Although tin compounds have been shown to be active in hydroliquefaction of coal, the active tin species during the liquefaction has not yet been elucidated. Some recent work suggests that metallic tin promotes the liquefaction reaction. In this study, the hydroliquefaction of French Freyming coal was investigated in a batch reactor between 350 ° and 430 °C, using non-porous SnO2 aerosol with a low particle size (15 nm) as a catalyst precursor, or presulphided tin oxide or commercial metallic tin. Chemical analysis of the liquid phase was achieved by solvent extraction in n-hexane, toluene or THF. The hydrogen consumptions (from the gas phase or from the donor solvent), were also estimated. The main experimental techniques used for catalyst characterizations were applied to the residue of hydroliquefaction: 119Sn and 57Fe Mössbauer spectrometry, X-ray diffraction and electron microscopy associated with X-ray spectrometry. Tin sulphide was generally observed as the main product with small amounts of oxidized tin species. The size of SnS particles implies sintering, possibly due to mobile tin species such as metal, although this latter could not be detected.
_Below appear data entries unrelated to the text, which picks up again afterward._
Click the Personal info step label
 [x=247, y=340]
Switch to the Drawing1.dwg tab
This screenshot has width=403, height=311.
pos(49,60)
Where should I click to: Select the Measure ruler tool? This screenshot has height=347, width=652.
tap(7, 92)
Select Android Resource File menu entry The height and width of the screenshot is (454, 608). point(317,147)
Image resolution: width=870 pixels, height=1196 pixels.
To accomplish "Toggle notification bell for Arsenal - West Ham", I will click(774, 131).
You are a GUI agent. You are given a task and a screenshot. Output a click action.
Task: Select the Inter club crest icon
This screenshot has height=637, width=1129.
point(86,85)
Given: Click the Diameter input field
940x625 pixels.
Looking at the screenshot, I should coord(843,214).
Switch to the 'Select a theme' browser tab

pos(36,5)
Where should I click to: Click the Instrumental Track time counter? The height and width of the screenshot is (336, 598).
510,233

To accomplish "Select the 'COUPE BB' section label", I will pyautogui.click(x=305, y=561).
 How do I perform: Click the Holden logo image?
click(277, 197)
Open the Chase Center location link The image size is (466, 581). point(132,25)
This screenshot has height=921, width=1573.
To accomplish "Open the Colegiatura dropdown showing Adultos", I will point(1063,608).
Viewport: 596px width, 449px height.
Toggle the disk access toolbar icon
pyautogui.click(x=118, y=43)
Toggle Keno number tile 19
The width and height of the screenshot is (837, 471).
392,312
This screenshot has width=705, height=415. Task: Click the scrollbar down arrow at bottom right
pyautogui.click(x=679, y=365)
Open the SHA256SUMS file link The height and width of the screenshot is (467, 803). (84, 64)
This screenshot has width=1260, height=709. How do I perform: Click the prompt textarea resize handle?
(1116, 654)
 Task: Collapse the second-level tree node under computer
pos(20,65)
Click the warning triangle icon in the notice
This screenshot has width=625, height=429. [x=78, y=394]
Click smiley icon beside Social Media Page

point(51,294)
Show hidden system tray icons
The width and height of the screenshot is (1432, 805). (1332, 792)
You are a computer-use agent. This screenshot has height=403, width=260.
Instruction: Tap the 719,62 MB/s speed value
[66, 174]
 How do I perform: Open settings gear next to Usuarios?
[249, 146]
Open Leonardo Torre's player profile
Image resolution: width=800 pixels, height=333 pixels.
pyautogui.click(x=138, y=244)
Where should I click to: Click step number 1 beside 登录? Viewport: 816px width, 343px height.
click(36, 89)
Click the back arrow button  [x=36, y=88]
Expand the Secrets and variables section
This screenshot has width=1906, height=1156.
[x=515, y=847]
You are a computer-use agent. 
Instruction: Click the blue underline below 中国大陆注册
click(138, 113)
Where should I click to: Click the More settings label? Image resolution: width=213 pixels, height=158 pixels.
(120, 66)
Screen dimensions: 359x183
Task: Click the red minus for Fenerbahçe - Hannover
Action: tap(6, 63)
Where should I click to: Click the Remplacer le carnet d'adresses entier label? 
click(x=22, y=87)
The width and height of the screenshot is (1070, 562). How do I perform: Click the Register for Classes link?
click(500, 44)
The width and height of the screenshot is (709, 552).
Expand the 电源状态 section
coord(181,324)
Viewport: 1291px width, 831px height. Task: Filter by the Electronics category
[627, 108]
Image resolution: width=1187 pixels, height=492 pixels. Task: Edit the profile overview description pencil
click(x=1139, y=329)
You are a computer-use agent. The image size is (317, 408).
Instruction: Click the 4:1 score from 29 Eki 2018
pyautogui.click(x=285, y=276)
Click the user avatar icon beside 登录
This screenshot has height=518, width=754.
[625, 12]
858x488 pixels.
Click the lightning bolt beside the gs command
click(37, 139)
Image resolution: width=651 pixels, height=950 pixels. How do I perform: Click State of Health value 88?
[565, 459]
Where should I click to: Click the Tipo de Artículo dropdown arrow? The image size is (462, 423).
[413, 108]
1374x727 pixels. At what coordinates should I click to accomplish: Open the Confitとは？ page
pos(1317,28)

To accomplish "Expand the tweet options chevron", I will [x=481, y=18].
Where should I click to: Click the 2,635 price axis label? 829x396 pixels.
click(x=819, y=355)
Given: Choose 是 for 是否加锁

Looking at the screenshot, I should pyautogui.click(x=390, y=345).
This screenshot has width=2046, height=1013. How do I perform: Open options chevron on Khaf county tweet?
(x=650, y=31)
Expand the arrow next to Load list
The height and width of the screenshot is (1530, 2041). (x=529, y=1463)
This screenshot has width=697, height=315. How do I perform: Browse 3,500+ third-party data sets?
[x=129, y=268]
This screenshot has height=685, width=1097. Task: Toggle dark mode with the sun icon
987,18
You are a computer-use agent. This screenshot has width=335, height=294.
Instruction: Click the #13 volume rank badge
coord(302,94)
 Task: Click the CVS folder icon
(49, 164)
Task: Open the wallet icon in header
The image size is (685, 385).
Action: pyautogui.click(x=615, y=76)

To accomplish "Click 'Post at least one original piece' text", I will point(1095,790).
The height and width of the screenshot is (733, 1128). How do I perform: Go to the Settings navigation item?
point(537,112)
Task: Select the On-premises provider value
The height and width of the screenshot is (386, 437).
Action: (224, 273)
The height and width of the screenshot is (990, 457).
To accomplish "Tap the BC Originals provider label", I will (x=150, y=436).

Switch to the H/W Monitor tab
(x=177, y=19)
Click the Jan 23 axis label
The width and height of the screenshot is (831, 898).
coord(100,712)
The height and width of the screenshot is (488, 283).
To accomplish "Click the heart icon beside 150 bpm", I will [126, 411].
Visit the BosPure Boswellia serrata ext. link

No evidence of coking of the surface of SnS was found. In some cases the intermetallic compound FeSn2 was shown, as formed by reaction of tin with pyritic iron of the mineral matter. By comparing the results of coal conversion with those of tin characterization, the active species was thought to be SnS, on which a competitive adsorption of H2S should proceed. This results in a shift of the mode of hydrogen transfer to the coal (from H-donor solvent as opposed to hydrogen itself), as the partial pressure of H2S in H2 increased.